As the years progressed, I am now 19, these daydreams have intensified greatly. During my highschool years I would daydream only at home while in my bedroom, not in classes. These were usually about me being a different person and in diffent scenarios in life but I was always dating or married to someone who was successful and nice and handsome..unlike ANY other guys I knew in my life.

These dreams affect me everyday. I often get confused and find it hard to differentiate between reality and daydreams. I daydream around 4 or more hours a day now. This semester I just moved away to a university and I rarely study. I now even daydream during class lectures like in grade school.. It is not normal, and I know this. In my daydreams right now, I dream of me being completely different, older, wiser, prettier. Married with kids and it really is just an alternate reality. Almost like reading a book exceot I am living it. I think I started daydreaming as an escape from some problems in my childhood and it just stayed with me all these years. It scares me sometimes. But in a way, i don't WANT to stop because daydreaming makes me feel good when I have nothing else to do. Ever since I moved away to college my social life has completely stopped. Even when I lived at home I didn't have much of one but now I never go out anymore. Maybe I daydream so I can feel better about myself and so I won't go crazy from being alone. I really don't know, but I know that it has to stop. I know that I need to find another way to cope with the problems of life but I don't know HOW I can get help. I am currently seeing a psychologist because of some family problems and childhood problems that i had. Should I discuss this with her? How do I bring it up? Is this an actual disorder?

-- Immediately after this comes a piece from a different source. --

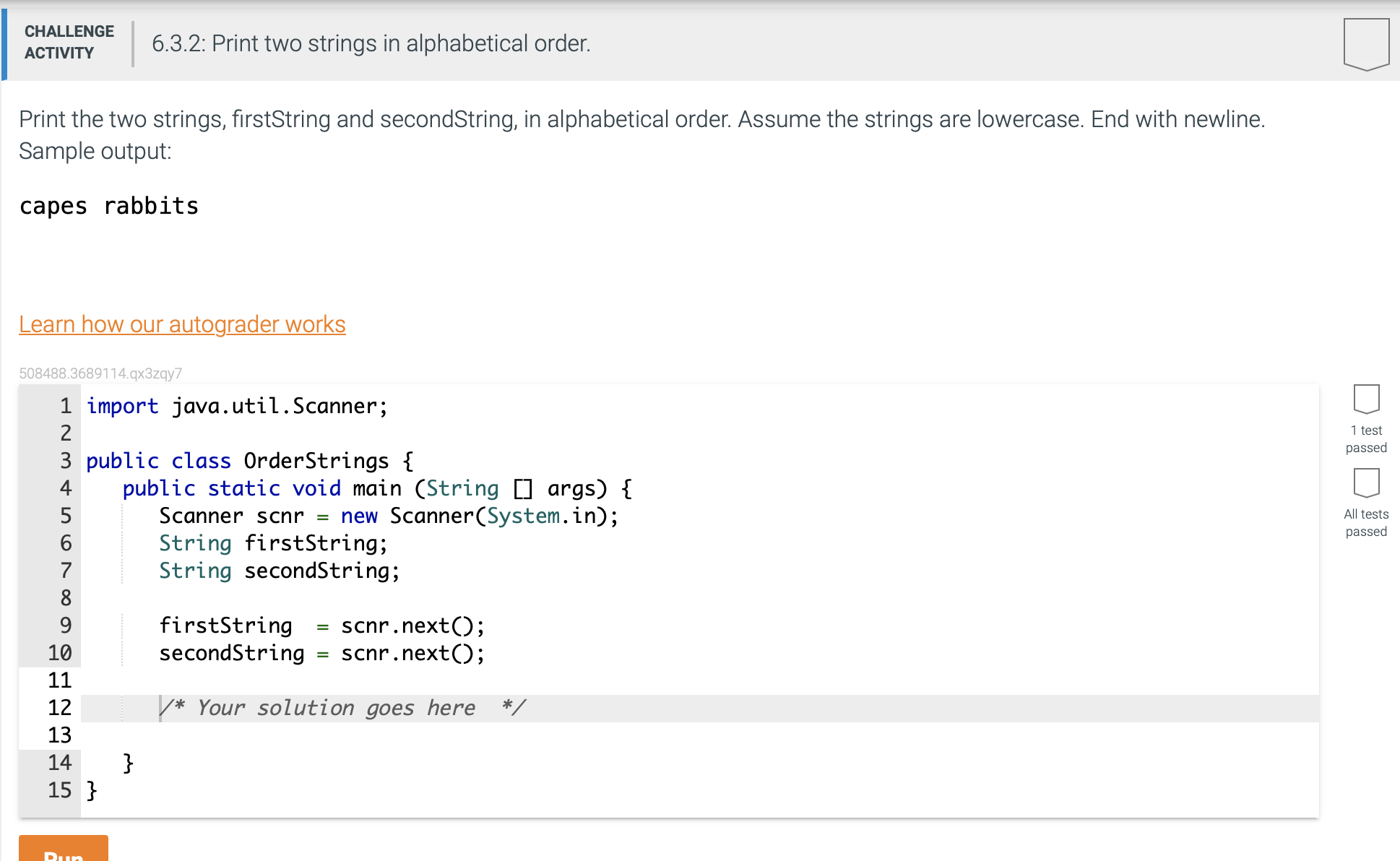
Task: Click line number 12 in gutter
Action: coord(60,708)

Again, please, i beg of you...don't disregard this thinking it is a joke or something. I know it doesn't SOUND real but I need help and I have no where else to turn.
[QUOTE=kerry1]Daydreaming addiction can be very serious; you need a therapist who takes this seriously. It may be from past abuse, or due to attention deficit disorder (without the hyperactivity) or a number of things. But it needs to be addressed if it's as all-consuming as you say it is. It's the intelligent person's "coping mechanism" for a reality that's just a little too hard to bear. My guess is that you'll never give it up completely, but you need to "shrink it down to size" and start living in reality most of the time.[/QUOTE]



thank you so much for replying. I had to cancel my therapist appointment last week due to finals that I had. But I do have an appointment this Friday and I plan to bring it up somehow. Im just nervous because everyone that has replied seems to HAVE daydreams like me, yet they only last a few minutes, mine last [B]hours[/B]. :( I just feel like a freak or something.